特に口止めもされていない情報で、王家としてはむしろ宣伝してくれ。という。

「迷い人が持つ異世界の知識は有益なものが多いからな。王家としても『迷い人が王家の保護下にある』というのは良い宣伝になるらしい。オレは巻き込まれるのが面倒で濁しているが」

 宣伝に…、なるのか……。なるのか?

「アリーは番がわからないと言うし、嗅覚も野生もない。匂いも…、見た目よりもだいぶ年上の女性のものだ」

 ただ最初の頃は『獣の血が薄くなりすぎた迷い人っぽい獣人』だと思っていた。

 ただ迷い人だという可能性もゼロではない。とても低いが、万一があると思って必死で我慢をした。

 何故なら、迷い人だという男から。

『どんな美人でも、出会った瞬間に盛ってベッドに飛び込んできたら冷めるよね。しかもこちらにはわからない理由で一生、拘束されるとか地獄だ』

 と、聞いた覚えがあったから。

 聞いた時は番の良さがわからないとは損をしているなと思ったが、私と出会い…、塩対応に背筋が凍った。

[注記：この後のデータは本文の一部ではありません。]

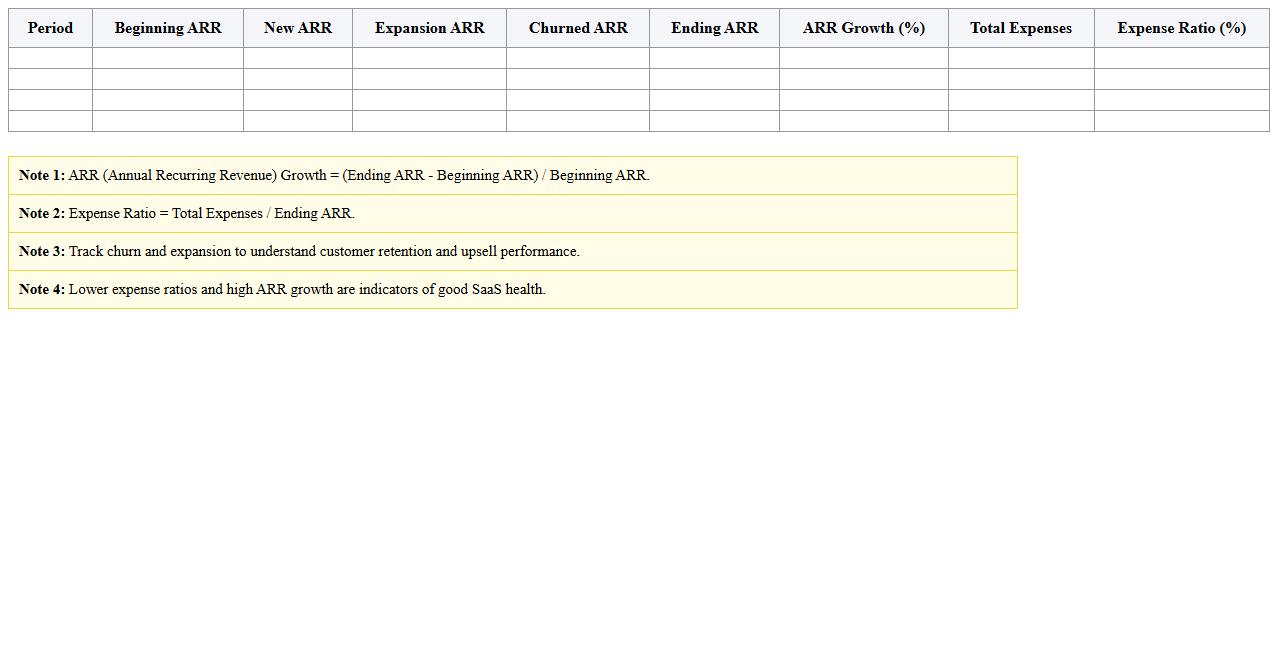Select the Ending ARR column header
Viewport: 1278px width, 650px height.
click(x=714, y=28)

「無理にヤッたら絶対に許してくれないのだけはわかった……」

 体は許しても、心は永遠に閉ざされる。閉ざされ、逃げられ、場合によっては嫌悪される。番に汚いものでも見るような目で見られたら、軽く死ねる。

 なら、待とう。

 何ヶ月でも、何年でも。

「実際、何年も待てるかは自信がないけど、とりあえず一年くらいはもつと思う。できればそれまでにオレと恋愛してほしい」

 恋愛は計画通りにできるものではない。

 でも……、長く一緒に過ごしていれば多少の情もわく。出会った当日から一方的に監禁されたら、絶対に許さない。ってなっただろうが、一年もそばにいたら『まぁ、仕方ない』ってのは…、なくもない。

「私に…番が二人、現れた理由は迷い人だからでしょうか?」

「たぶんな。もしかしたら…、今後も現れるかもしれない。その心配はしていたけど、まさかオレと同格が引っ掛かるとは予想してなかった」

 少しでも野生の本能が残っていれば、自分より強い相手には喧嘩を売らない。フォードはAランク冒険者だから、一般市民の中ではほぼ頂点にいる。リムゼンの話ではSランク以上の実力。

 王都にいる同格は多く見積もっても十人前後。その中に私の番候補がいる率は低い。

「けどオーリアンが引っ掛かったってことは家系的なものかもな。親戚の独身男には会わせられない」

「独身…だけですか?」

「既婚者は番相手じゃなくても一緒にいるうちに『伴侶の匂いが一番』になる」

 つまり…、側にいればいるほど、ますます好きになる。

「オーリアンには悪いけど、オレはアリーを諦める気はない」

「………あの、可能性として他にもフォードの番がいるってことも考えられますよね」

 迷い人効果で番だと誤認識したのなら、運命の相手は他にいるということだ。

 フォードが大切にすべき相手は私じゃない。

 それでいいはずなのに、なんとなく…、ちょっともやもやしていると。

「他にいても関係ねぇだろ。恋愛結婚するんだから、もしも番じゃなかったとしても問題ない」

 二人でゆっくりと魔力を、匂いを混ぜ合わせていけばいい。

「でもアリーが心配だから早く防御魔法は覚えような?」

 確かに…、誤認識で襲われるとかカンベンしてほしい。ギルドの依頼を引き受けるためにも防御魔法と攻撃魔法のひとつくらいは覚えようと気合を入れた。